*TASK TO COMPLETE:* Go to the line containing "Instruction: Open the" and retype it and every later line exactly as written, up to the last line of the entries. Keep pictures out.
○ ○ ○
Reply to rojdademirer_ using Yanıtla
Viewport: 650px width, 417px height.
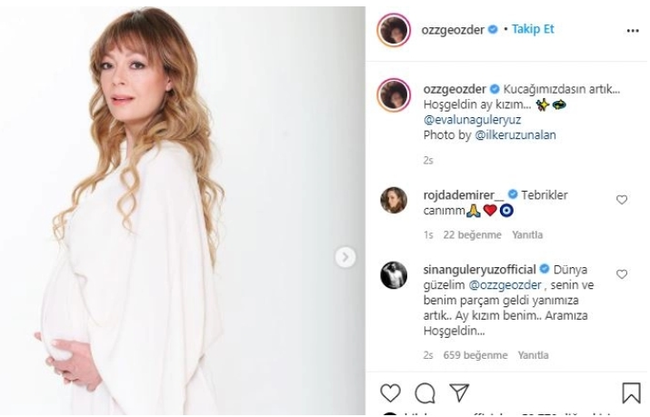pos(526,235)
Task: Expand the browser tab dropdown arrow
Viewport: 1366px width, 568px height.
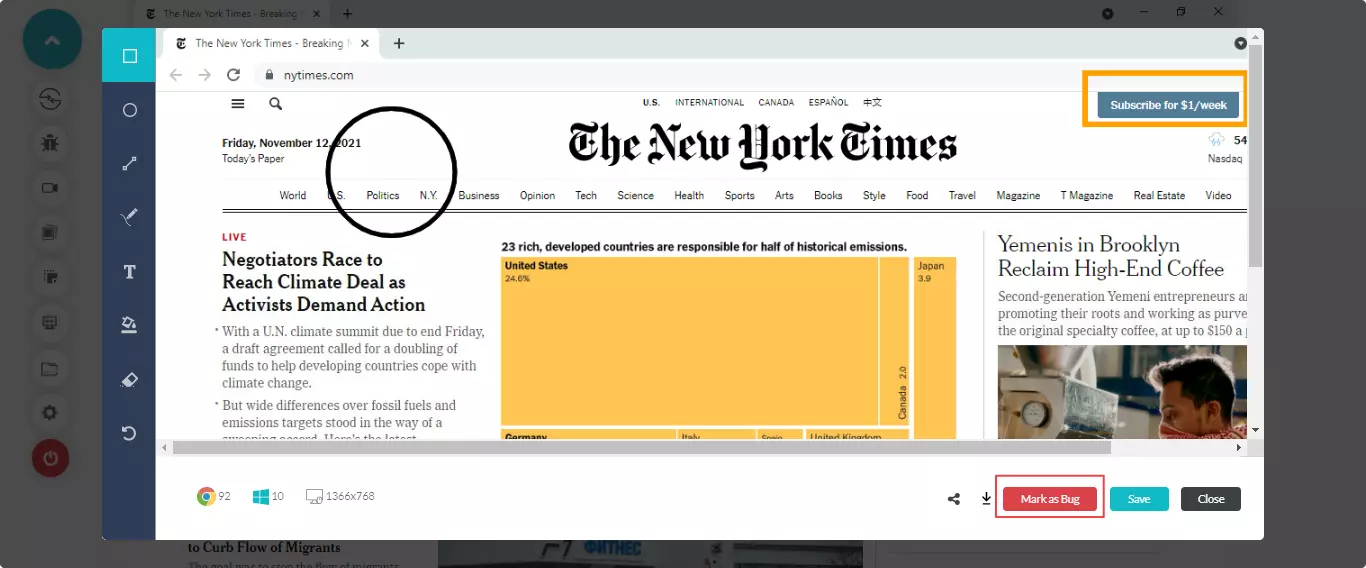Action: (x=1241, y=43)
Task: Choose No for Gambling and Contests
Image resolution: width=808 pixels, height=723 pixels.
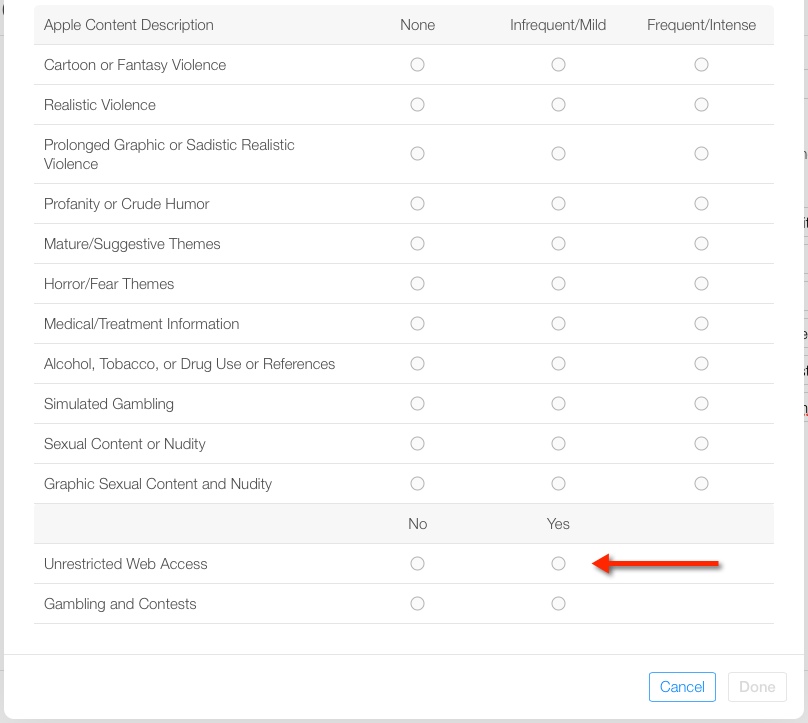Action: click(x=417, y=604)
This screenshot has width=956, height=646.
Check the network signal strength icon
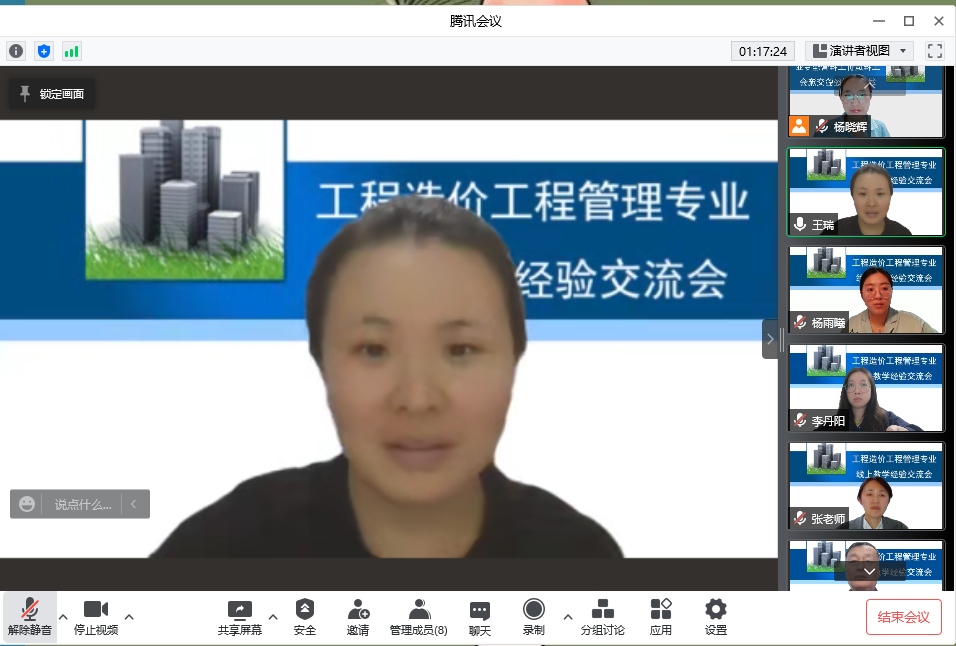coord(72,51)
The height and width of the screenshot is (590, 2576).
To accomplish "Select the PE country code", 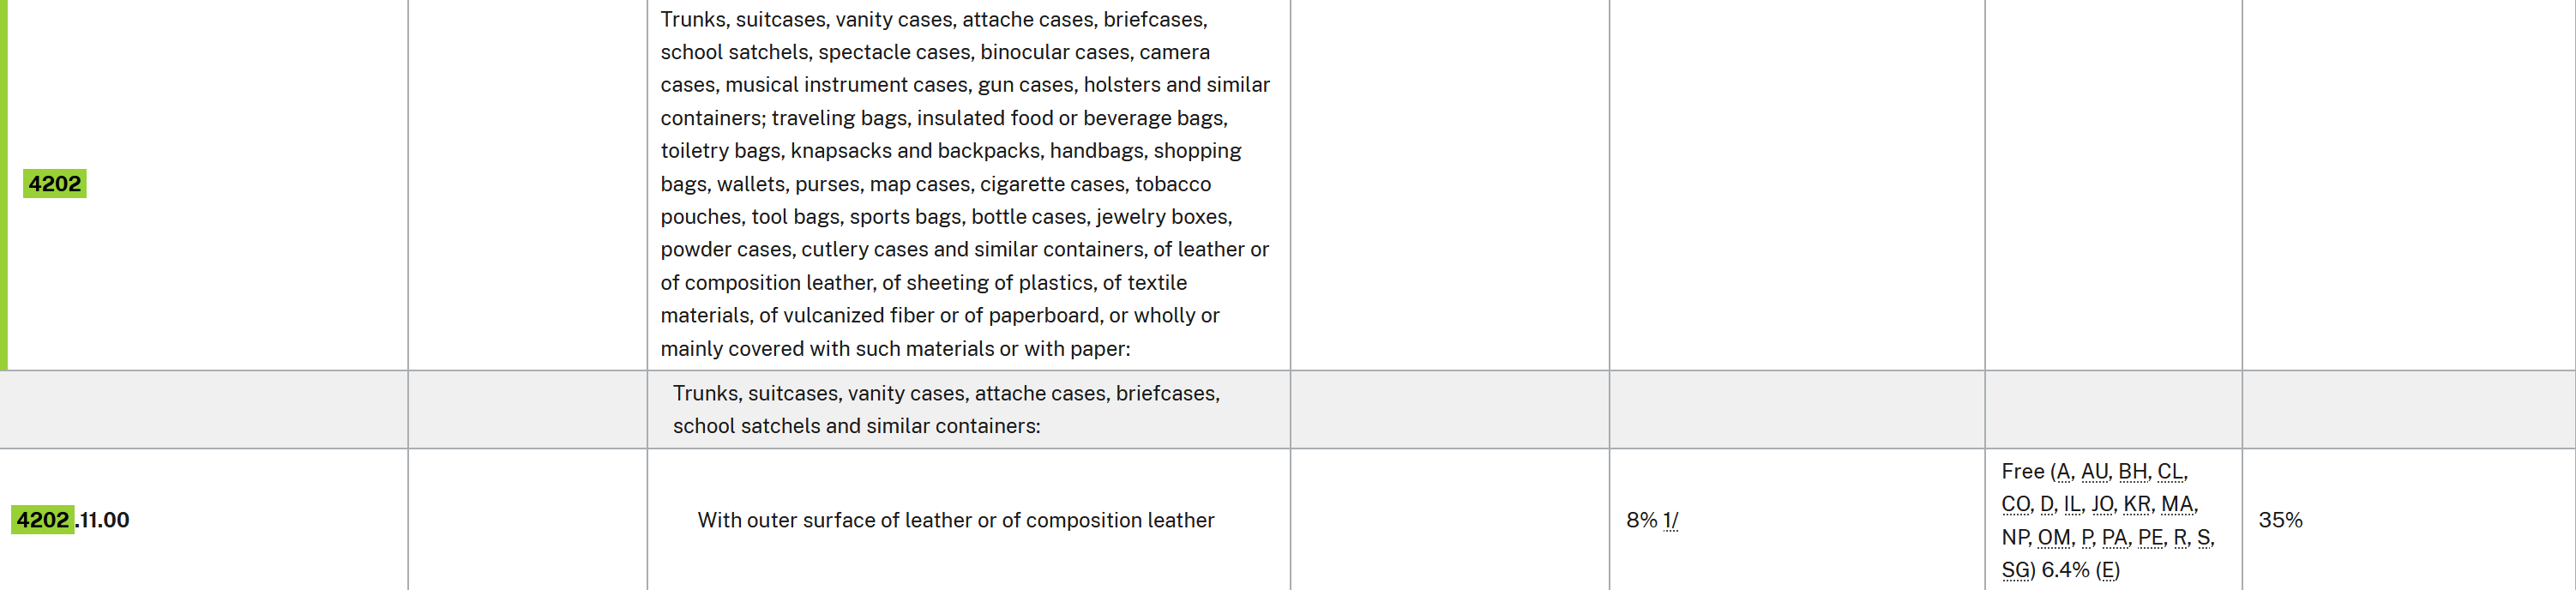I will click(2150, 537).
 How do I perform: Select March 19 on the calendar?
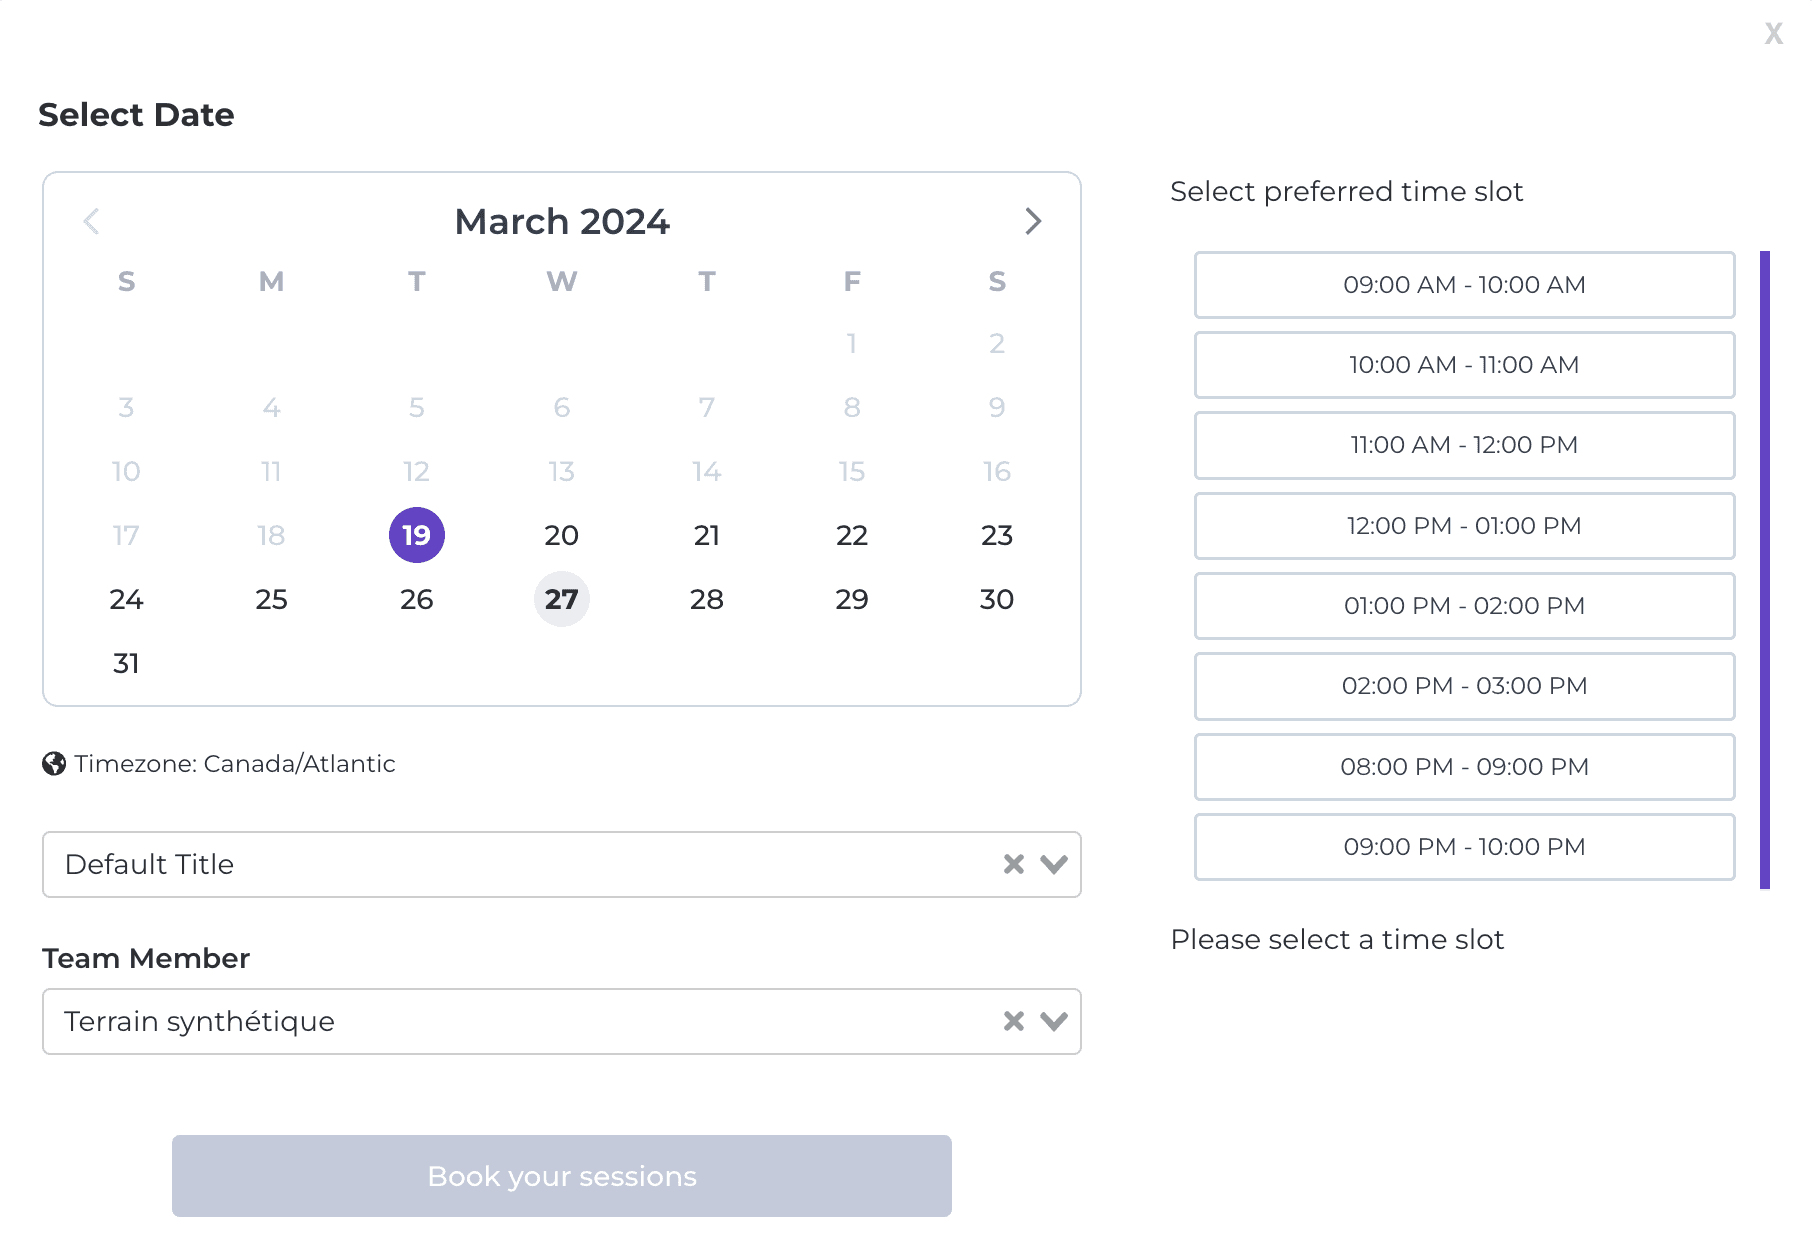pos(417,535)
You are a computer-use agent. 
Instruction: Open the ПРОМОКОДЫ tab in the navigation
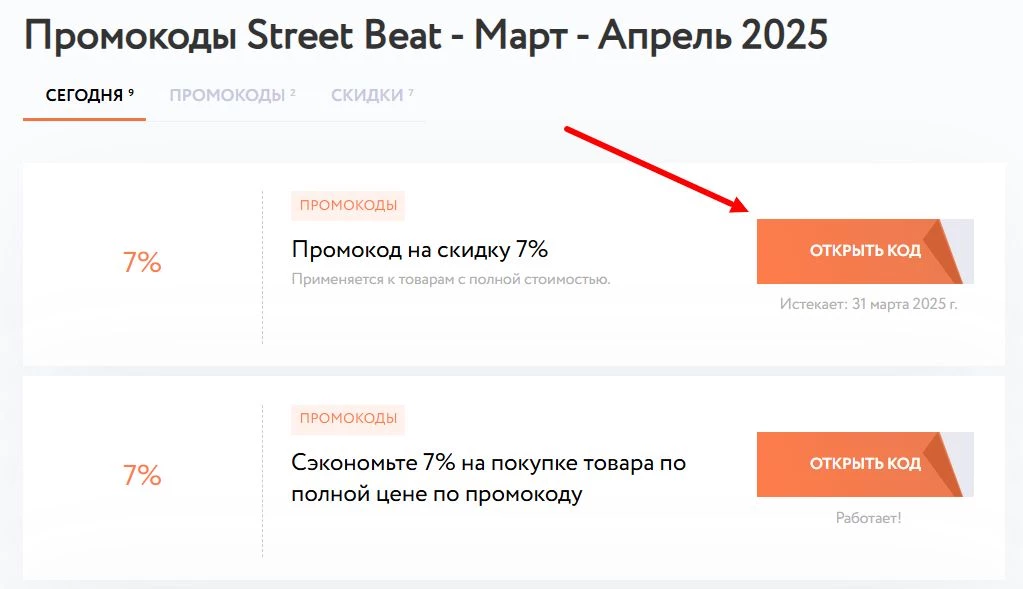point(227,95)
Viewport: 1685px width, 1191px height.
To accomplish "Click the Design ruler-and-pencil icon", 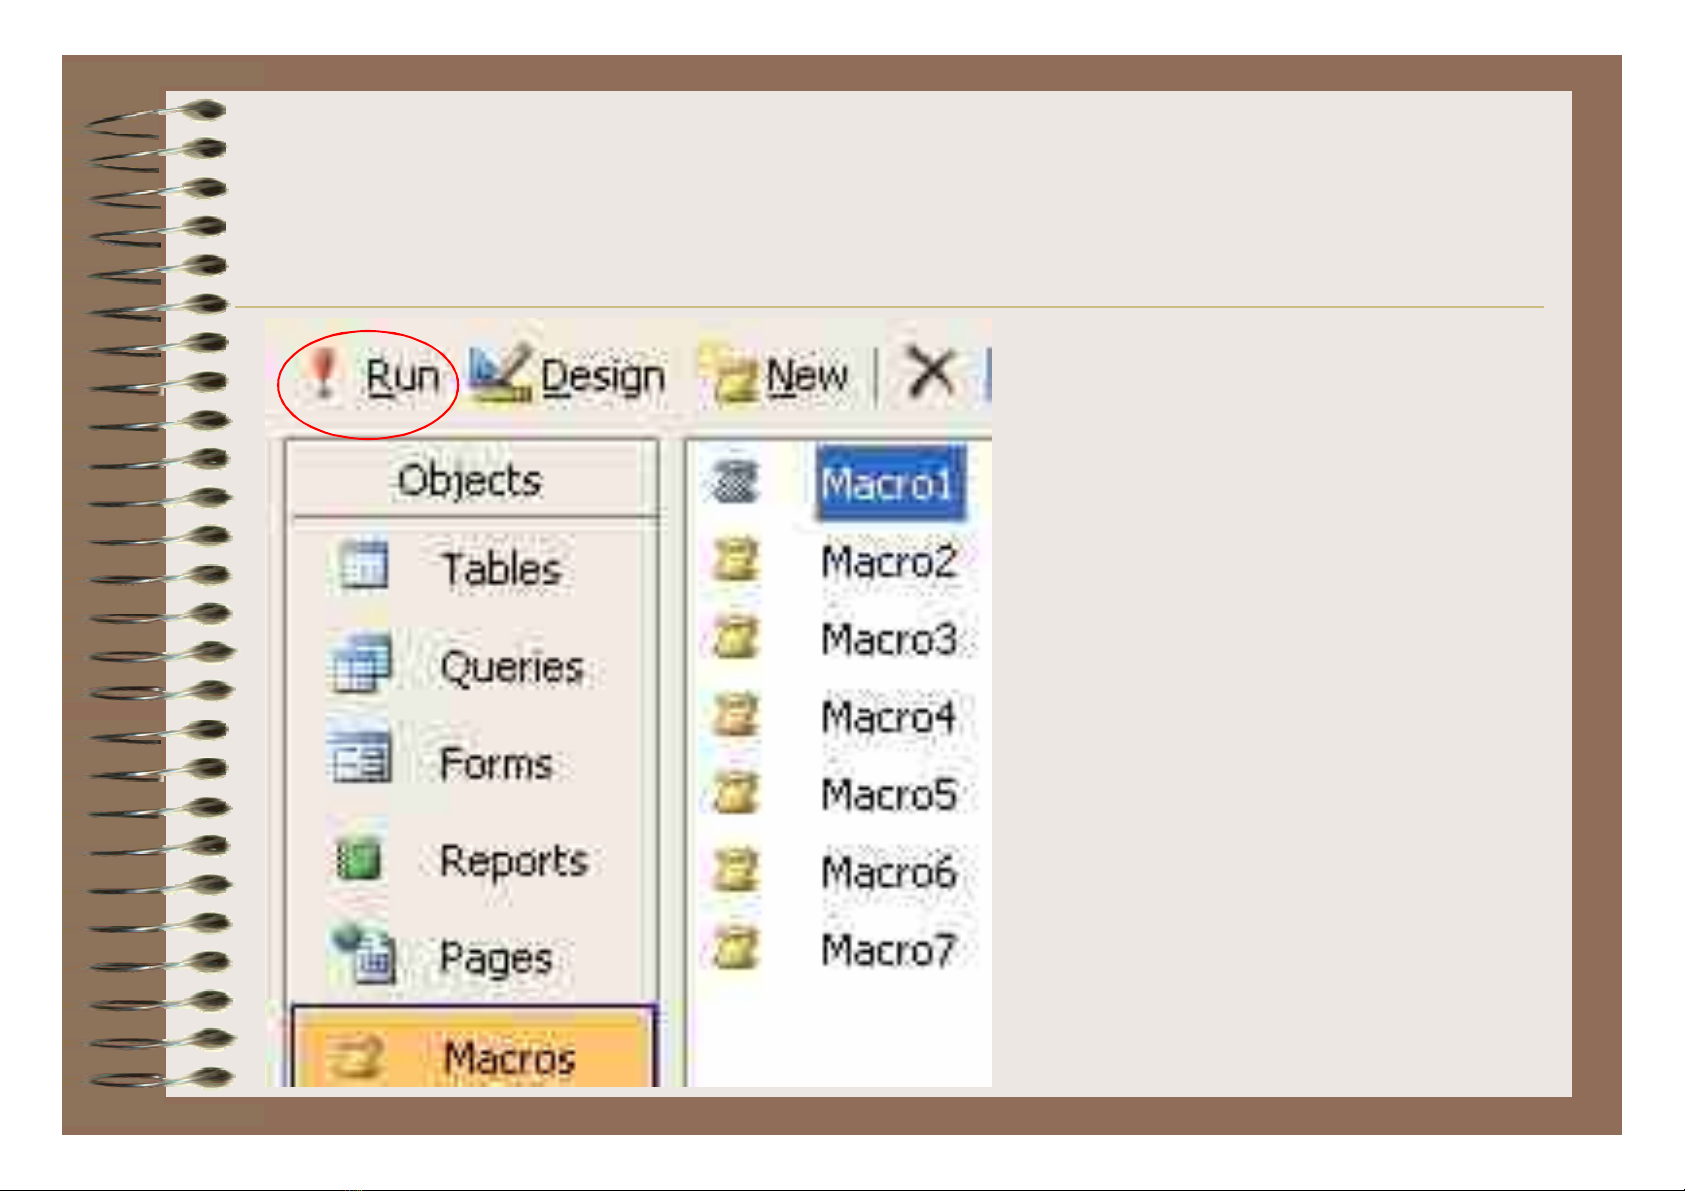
○ ○ ○
*ANSWER SECTION:*
Instruction: Open the ПРОМОКОДЫ tab in the navigation
point(227,95)
Viewport: 1685px width, 1191px height.
To accomplish "Click the Design ruler-and-pencil icon", 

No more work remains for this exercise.